:: What you need to do ::
Output only this range of the data below: the line that contains "How do I perform: Click the percent" through the final line, both ends included, each retyped exactly.

[Saved entries]
┄┄┄┄┄┄

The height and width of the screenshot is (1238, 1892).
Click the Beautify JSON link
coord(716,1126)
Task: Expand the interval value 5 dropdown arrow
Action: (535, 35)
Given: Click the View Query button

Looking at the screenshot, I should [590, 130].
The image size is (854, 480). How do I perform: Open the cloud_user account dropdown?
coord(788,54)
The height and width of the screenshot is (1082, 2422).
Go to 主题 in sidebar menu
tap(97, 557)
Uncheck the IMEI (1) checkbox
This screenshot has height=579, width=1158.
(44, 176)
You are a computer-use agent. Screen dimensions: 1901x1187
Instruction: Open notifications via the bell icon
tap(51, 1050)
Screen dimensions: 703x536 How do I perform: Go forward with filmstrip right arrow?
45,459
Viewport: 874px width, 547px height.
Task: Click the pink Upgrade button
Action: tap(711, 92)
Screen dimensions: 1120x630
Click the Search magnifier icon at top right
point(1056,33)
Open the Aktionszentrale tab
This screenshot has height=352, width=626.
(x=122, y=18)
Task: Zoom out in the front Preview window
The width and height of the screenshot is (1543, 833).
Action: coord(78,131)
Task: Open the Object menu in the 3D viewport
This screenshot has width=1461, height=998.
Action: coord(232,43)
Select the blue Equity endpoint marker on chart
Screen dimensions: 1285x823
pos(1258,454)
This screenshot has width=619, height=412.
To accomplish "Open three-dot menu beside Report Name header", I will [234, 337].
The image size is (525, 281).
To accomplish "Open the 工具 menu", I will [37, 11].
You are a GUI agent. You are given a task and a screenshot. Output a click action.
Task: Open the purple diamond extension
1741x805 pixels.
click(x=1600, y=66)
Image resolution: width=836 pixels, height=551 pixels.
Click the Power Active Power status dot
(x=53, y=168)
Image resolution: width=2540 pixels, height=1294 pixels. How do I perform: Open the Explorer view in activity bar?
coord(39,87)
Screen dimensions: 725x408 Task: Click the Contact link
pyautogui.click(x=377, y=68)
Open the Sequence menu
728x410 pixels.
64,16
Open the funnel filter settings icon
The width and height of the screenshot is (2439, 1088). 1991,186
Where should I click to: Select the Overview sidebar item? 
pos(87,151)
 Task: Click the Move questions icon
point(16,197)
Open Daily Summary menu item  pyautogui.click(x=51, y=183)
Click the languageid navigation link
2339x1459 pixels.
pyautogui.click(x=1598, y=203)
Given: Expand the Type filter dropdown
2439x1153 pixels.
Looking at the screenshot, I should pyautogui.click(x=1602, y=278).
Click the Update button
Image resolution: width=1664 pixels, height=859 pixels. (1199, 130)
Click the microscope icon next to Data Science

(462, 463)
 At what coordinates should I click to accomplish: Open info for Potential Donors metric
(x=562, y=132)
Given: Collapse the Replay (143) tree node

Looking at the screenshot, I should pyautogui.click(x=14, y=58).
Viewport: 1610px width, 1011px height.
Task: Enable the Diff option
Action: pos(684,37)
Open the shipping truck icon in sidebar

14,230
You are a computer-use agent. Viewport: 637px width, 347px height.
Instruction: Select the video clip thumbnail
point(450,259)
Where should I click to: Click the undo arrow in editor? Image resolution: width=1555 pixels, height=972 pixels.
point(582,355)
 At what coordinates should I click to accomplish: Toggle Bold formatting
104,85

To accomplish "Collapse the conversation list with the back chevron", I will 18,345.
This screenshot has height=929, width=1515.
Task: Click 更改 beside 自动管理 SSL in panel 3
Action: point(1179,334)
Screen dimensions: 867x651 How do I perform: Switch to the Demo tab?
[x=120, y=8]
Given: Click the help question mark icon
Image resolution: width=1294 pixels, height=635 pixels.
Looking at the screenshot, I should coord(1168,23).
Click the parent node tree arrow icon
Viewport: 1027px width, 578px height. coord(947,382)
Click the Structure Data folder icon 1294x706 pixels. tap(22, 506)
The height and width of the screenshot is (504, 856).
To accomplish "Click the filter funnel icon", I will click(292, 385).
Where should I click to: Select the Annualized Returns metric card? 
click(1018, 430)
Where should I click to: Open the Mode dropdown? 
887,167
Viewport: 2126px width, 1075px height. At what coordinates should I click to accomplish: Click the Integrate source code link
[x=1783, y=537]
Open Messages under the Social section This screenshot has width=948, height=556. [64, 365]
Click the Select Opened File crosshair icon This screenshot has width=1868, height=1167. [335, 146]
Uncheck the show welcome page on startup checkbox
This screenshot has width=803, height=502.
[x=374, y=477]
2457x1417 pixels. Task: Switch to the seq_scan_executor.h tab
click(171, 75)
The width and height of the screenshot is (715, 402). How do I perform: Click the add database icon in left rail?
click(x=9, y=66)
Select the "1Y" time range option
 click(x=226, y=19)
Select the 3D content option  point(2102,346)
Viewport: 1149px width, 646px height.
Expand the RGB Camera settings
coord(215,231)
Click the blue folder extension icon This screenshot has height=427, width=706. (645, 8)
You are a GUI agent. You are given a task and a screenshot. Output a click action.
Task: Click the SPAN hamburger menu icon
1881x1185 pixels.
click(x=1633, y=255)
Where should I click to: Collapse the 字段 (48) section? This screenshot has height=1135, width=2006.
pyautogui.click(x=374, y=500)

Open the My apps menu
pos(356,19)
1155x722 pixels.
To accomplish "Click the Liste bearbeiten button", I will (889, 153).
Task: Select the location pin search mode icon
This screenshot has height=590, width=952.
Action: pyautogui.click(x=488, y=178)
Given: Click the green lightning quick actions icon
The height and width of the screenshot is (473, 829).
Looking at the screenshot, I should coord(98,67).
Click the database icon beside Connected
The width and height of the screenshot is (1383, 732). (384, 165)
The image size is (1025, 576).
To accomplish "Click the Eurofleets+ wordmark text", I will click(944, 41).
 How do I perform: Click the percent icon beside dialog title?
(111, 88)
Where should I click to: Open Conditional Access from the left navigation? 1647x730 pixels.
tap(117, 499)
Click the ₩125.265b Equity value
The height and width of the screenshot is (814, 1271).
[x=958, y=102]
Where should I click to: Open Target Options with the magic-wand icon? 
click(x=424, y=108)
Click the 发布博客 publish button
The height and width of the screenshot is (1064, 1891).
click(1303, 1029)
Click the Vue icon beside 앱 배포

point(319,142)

┄┄┄┄┄┄

:: Exercise solution ::
 How do I perform: Click the percent icon beside dialog title?
(111, 88)
Where should I click to: Open Conditional Access from the left navigation? 1647x730 pixels.
tap(117, 499)
Click the ₩125.265b Equity value
The height and width of the screenshot is (814, 1271).
[x=958, y=102]
Where should I click to: Open Target Options with the magic-wand icon? 
click(x=424, y=108)
Click the 发布博客 publish button
The height and width of the screenshot is (1064, 1891).
click(1303, 1029)
Click the Vue icon beside 앱 배포

point(319,142)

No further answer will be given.